■ **Directions**: The data that follows is to be given again, exactly as written.

■ **Input for this task**:
---
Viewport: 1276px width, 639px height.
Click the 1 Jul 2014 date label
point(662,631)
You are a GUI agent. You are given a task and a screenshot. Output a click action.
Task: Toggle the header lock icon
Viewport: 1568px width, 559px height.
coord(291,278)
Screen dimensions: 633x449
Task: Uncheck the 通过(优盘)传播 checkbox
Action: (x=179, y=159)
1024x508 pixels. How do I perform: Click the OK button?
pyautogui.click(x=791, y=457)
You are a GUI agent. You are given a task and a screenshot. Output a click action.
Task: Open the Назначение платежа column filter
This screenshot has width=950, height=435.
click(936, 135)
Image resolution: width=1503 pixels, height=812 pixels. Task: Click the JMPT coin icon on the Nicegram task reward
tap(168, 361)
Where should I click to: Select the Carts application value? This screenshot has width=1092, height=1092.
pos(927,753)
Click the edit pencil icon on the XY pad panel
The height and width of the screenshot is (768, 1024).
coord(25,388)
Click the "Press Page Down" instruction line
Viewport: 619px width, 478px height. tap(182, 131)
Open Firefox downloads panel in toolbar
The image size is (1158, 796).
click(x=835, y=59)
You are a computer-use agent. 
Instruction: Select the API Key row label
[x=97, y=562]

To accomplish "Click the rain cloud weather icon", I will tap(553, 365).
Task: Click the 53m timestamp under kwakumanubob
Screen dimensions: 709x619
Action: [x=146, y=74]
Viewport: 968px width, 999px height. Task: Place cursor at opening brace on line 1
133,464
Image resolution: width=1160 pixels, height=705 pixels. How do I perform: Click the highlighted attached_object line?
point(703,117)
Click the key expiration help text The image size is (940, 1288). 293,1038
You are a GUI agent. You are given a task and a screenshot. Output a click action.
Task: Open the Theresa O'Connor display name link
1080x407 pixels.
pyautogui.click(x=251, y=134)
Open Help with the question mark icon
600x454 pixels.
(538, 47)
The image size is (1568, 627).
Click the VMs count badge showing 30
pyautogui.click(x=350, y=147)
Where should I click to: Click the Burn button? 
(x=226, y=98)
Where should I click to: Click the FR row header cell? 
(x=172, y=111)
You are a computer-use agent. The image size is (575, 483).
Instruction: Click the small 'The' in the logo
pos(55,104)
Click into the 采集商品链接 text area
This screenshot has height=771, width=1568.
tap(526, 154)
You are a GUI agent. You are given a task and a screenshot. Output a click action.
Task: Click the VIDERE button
---
■ **Solution for this exercise**:
Viewport: 1276px width, 639px height.
Click the 1 Jul 2014 date label
point(662,631)
You are a GUI agent. You are given a task and a screenshot. Output a click action.
Task: Toggle the header lock icon
Viewport: 1568px width, 559px height.
coord(291,278)
Screen dimensions: 633x449
Task: Uncheck the 通过(优盘)传播 checkbox
Action: (x=179, y=159)
1024x508 pixels. How do I perform: Click the OK button?
pyautogui.click(x=791, y=457)
You are a GUI agent. You are given a task and a screenshot. Output a click action.
Task: Open the Назначение платежа column filter
This screenshot has width=950, height=435.
click(936, 135)
Image resolution: width=1503 pixels, height=812 pixels. Task: Click the JMPT coin icon on the Nicegram task reward
tap(168, 361)
Where should I click to: Select the Carts application value? This screenshot has width=1092, height=1092.
pos(927,753)
Click the edit pencil icon on the XY pad panel
The height and width of the screenshot is (768, 1024).
coord(25,388)
Click the "Press Page Down" instruction line
Viewport: 619px width, 478px height. tap(182, 131)
Open Firefox downloads panel in toolbar
The image size is (1158, 796).
click(x=835, y=59)
You are a computer-use agent. 
Instruction: Select the API Key row label
[x=97, y=562]

To accomplish "Click the rain cloud weather icon", I will tap(553, 365).
Task: Click the 53m timestamp under kwakumanubob
Screen dimensions: 709x619
Action: [x=146, y=74]
Viewport: 968px width, 999px height. Task: Place cursor at opening brace on line 1
133,464
Image resolution: width=1160 pixels, height=705 pixels. How do I perform: Click the highlighted attached_object line?
point(703,117)
Click the key expiration help text The image size is (940, 1288). 293,1038
You are a GUI agent. You are given a task and a screenshot. Output a click action.
Task: Open the Theresa O'Connor display name link
1080x407 pixels.
pyautogui.click(x=251, y=134)
Open Help with the question mark icon
600x454 pixels.
(538, 47)
The image size is (1568, 627).
Click the VMs count badge showing 30
pyautogui.click(x=350, y=147)
Where should I click to: Click the Burn button? 
(x=226, y=98)
Where should I click to: Click the FR row header cell? 
(x=172, y=111)
You are a computer-use agent. The image size is (575, 483).
Instruction: Click the small 'The' in the logo
pos(55,104)
Click into the 采集商品链接 text area
This screenshot has height=771, width=1568.
tap(526, 154)
You are a GUI agent. You are given a task and a screenshot. Output a click action.
Task: Click the VIDERE button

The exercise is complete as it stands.